◆ **SOURCE EXTRACT**:
◆ ◆ ◆ ◆ ◆
9.                                      Restricted Shares.

 

(a)                                  Subject to the limitations of the Plan, the Committee shall designate those Eligible Persons to be granted awards of Restricted Shares, and shall determine the time when each such Award shall be granted. Beneficial Shares covered by awards of Restricted Shares will be issued at the beginning of the Restriction Period. The Committee shall designate the vesting date or vesting dates for each award of Restricted Shares, and may prescribe other restrictions, terms, and conditions applicable to the vesting of such Restricted Shares in addition to those provided in the Plan. The Committee shall determine the price, if any, to be paid by the Holder for the Restricted Shares. All determinations made by the Committee pursuant to this paragraph 9(a) shall be specified in the Agreement.

 

(b)                                 The stock certificate or certificates representing Restricted Shares shall be registered in the name of the Holder to whom such Restricted Shares shall have been awarded. During the Restriction Period, certificates representing the Restricted Shares shall bear a restrictive legend to the effect that ownership of the Restricted Shares, and the enjoyment of all rights appurtenant thereto, are subject to the restrictions, terms, and conditions provided in the Plan and the applicable Agreement. Such certificates shall remain in the custody of the Trust or its designee, and the Holder shall deposit with the custodian stock powers or other instruments of assignment, each endorsed in blank, so as to permit retransfer to the Trust of all or any portion of the Restricted Shares that shall be forfeited or otherwise not become vested in accordance with the Plan and the applicable Agreement.
◆ ◆ ◆ ◆ ◆
◆ **AIM**: In the restricted shares provision, who keeps custody of the certificates representing Restricted Shares?
◆ ◆ ◆ ◆ ◆
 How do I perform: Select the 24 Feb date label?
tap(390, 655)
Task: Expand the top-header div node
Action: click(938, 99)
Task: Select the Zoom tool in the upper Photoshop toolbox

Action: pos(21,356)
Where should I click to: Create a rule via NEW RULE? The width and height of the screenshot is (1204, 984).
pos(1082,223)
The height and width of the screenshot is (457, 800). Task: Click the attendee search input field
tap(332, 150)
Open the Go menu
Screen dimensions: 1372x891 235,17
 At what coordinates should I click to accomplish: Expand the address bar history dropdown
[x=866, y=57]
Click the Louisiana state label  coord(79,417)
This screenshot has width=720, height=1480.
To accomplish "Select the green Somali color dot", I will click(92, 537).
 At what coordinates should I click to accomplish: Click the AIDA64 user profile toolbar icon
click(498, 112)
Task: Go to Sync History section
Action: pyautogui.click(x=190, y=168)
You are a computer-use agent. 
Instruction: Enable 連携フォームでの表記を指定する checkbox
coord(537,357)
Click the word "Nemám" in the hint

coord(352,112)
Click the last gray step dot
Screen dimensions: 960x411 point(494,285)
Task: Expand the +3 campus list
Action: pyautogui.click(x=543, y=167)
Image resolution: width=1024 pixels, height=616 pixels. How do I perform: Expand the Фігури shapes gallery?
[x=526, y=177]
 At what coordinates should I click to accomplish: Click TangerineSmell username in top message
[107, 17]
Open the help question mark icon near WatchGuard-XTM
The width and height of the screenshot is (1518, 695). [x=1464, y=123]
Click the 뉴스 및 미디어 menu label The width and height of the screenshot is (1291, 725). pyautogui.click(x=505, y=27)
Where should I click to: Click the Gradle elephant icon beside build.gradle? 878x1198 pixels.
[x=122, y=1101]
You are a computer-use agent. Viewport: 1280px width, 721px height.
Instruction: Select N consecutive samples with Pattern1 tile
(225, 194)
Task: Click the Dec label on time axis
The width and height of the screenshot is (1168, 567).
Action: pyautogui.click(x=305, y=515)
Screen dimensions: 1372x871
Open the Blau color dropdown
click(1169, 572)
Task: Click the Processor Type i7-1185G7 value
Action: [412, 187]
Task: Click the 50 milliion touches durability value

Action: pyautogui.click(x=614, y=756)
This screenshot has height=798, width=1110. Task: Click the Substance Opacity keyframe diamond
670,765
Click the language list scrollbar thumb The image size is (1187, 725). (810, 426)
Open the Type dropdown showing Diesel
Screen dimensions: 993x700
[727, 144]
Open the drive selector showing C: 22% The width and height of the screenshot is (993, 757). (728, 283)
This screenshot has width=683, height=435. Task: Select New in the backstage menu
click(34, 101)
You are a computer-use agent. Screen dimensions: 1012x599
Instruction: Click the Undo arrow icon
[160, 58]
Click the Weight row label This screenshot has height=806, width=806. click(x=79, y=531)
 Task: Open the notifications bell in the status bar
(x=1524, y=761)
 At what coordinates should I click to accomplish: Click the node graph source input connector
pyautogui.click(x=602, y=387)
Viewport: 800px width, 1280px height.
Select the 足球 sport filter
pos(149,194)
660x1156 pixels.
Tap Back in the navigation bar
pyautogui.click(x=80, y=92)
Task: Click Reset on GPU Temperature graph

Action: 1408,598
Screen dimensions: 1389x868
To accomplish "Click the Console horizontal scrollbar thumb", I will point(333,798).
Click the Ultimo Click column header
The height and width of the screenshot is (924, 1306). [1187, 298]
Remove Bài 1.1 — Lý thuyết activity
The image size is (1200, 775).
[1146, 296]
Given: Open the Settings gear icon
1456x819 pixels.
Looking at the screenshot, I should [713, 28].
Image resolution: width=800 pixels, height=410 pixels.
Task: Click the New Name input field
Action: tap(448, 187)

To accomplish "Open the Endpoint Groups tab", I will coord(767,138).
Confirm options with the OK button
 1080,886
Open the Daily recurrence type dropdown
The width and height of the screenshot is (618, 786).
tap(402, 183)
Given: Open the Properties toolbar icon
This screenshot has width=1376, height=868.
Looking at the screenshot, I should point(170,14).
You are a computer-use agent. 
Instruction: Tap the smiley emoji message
◆ ◆ ◆ ◆ ◆
◆ **FULL OUTPUT**: The Trust or its designee.